The main difference would be a lot of clinical governance work. This enhances say a patient’s safety, and I think it’s a good idea. Most medics are very used to doing this sort of thing. If you have a reasonably sized clinic, you start to want to do it because you want to find out what’s happening to your patients. Appraisals, audits, complaints, complications, record keeping, logbooks, we all do this as part of CPD anyway. Emphasis on care of patient pre and post, all of us should be doing that anyway. Systems for feedback from each treatment episode also a great idea. I think it would be good to have data like that collected. Nothing of this lot is alien to medical professionals. We’re all used to doing it already, so nothing major on those things.
The big thing is as I said supervision matrix changes a lot of things. Broadly speaking, a good idea. It’s overkill as I said on the doctors and nurses who are already injecting, and doing a good job, and have to be supervised for a year. That’s the one I think is going to cause a lot of problems for people and will get a lot of pushback from that. It’s the end of the non-prescriber carrying out procedures on their own. Now, that’s good if you want to keep medics out of the industry or at least want to make it safer for the industry by making sure that they’re really well supervised. But it’s going to negatively impact on the non-prescribing nurse, and I’m sure there are lots of nurses out there who will be very upset by that because they’ll feel like they’re doing safe practice and looking after their patients, and they’ve developed systems around their limitations with prescribing.

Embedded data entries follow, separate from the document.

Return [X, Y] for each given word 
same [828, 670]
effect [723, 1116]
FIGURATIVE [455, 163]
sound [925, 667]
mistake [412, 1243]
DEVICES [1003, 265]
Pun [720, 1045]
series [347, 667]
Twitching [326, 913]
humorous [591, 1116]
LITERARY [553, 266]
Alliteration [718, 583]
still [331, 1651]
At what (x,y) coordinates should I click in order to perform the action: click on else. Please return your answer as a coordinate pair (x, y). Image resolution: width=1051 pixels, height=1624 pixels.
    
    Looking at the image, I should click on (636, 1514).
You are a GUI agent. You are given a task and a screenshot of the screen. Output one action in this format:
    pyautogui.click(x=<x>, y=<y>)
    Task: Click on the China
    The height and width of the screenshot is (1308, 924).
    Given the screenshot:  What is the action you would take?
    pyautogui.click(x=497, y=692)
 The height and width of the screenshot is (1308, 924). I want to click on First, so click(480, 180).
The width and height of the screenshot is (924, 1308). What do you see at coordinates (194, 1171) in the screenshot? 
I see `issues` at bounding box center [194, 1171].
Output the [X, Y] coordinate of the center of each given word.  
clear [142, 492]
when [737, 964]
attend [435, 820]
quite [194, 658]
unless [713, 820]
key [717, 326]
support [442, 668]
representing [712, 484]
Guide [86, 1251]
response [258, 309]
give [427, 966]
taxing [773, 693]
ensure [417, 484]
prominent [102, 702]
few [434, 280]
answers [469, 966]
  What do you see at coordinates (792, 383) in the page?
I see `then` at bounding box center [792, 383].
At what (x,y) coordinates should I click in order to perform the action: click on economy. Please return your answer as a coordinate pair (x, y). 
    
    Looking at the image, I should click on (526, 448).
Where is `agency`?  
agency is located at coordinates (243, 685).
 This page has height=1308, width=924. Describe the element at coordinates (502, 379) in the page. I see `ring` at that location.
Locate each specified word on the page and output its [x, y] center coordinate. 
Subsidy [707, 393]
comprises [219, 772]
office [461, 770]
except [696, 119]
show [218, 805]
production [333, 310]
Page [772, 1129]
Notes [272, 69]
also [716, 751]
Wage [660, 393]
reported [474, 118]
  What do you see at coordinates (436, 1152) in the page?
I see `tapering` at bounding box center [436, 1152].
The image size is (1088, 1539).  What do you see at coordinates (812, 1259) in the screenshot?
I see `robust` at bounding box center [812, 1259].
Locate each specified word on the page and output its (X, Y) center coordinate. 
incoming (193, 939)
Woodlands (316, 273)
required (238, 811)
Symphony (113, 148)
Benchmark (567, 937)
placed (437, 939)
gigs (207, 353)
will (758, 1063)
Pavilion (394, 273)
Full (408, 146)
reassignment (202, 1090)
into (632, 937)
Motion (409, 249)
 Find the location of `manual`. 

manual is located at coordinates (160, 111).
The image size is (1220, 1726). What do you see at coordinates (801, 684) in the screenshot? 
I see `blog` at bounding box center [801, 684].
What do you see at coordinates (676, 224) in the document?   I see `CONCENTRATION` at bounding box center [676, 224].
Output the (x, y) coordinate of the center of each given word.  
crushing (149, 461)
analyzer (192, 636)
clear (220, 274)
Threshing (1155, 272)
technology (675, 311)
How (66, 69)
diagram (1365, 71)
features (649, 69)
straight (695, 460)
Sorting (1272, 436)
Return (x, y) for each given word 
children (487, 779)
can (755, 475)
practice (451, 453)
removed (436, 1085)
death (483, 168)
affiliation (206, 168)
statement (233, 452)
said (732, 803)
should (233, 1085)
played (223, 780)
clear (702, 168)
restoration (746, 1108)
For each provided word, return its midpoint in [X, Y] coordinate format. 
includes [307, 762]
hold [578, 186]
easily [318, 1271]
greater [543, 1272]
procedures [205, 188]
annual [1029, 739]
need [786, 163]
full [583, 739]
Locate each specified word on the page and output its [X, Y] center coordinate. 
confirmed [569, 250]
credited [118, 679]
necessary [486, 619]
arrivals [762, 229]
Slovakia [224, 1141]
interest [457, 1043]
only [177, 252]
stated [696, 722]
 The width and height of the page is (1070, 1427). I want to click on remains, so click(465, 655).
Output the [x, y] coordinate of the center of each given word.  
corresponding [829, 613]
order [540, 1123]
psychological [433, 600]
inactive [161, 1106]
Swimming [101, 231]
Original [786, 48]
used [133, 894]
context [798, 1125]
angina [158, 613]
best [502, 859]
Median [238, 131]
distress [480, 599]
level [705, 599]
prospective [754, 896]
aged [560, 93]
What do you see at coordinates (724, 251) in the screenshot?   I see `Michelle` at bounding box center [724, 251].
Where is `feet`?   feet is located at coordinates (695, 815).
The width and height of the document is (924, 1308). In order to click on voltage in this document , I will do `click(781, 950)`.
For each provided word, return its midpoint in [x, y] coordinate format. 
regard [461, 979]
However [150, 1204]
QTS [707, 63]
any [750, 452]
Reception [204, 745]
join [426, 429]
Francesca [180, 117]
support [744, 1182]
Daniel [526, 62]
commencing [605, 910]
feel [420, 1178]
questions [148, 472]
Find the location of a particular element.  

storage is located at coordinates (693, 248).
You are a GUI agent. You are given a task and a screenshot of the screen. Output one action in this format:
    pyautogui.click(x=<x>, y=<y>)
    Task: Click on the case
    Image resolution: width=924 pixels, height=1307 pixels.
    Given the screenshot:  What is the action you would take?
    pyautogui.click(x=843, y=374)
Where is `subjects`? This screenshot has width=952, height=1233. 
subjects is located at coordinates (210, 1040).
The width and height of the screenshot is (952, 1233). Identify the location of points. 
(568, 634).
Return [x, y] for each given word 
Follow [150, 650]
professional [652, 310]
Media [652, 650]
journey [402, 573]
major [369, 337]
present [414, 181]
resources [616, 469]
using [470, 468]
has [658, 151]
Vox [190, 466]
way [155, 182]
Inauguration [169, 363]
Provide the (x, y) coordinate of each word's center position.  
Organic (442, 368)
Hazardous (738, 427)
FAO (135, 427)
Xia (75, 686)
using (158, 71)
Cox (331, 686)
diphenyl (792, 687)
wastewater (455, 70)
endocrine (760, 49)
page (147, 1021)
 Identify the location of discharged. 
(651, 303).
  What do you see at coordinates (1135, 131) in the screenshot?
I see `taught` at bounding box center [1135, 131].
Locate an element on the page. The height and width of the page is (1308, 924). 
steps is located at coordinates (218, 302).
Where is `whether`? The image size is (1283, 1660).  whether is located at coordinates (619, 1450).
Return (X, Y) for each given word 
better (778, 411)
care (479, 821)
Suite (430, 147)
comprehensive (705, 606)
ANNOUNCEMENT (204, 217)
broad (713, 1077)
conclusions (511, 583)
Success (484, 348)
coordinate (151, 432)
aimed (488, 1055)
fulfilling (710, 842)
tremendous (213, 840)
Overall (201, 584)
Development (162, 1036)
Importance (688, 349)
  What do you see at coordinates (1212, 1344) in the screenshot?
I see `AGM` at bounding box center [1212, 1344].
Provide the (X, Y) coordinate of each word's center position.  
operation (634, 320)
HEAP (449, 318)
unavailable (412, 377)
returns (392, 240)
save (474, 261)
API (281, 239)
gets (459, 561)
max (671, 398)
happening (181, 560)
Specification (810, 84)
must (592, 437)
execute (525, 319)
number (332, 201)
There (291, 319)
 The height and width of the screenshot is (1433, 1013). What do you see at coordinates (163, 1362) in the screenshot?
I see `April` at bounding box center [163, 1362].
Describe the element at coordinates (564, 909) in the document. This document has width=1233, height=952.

If you’re one of those nurses, please let us know.
I’d like to know if you could comment exactly why you feel like your systems are safe and what you’re doing. For example, some people get hyalase prescribed by their prescriber before they do a procedure. They feel like they are confident to diagnose a blocked artery, and they know how to inject it, and dissolve the product if they need to. That’s an example of how non-prescriber is using their medical speciality knowledge, to make a clinical decision and that they have prepared their systems to work around their inability to prescribe in the moment.
What else are you doing that makes you safe? It would be really good to hear some comments like that, and then I could include it in my response if I agree with it.
That’s the last bit, which is what do you do? What do you think about these standards? I’m interested to hear everyone’s point about what do you do if you want to feedback? The consultation ends on the 24th of October and you can reply it via your governing body.
let us know what you think and let me know what you think. I’m very interested to hear what people think because this is far reaching if it becomes statute and probably a blip if it doesn’t. I think that’s what these people clearly want to achieve
So react to this as if it’s going to become law. It’ll help you think more clearly through it and I appreciate your comments. Thank you for your time.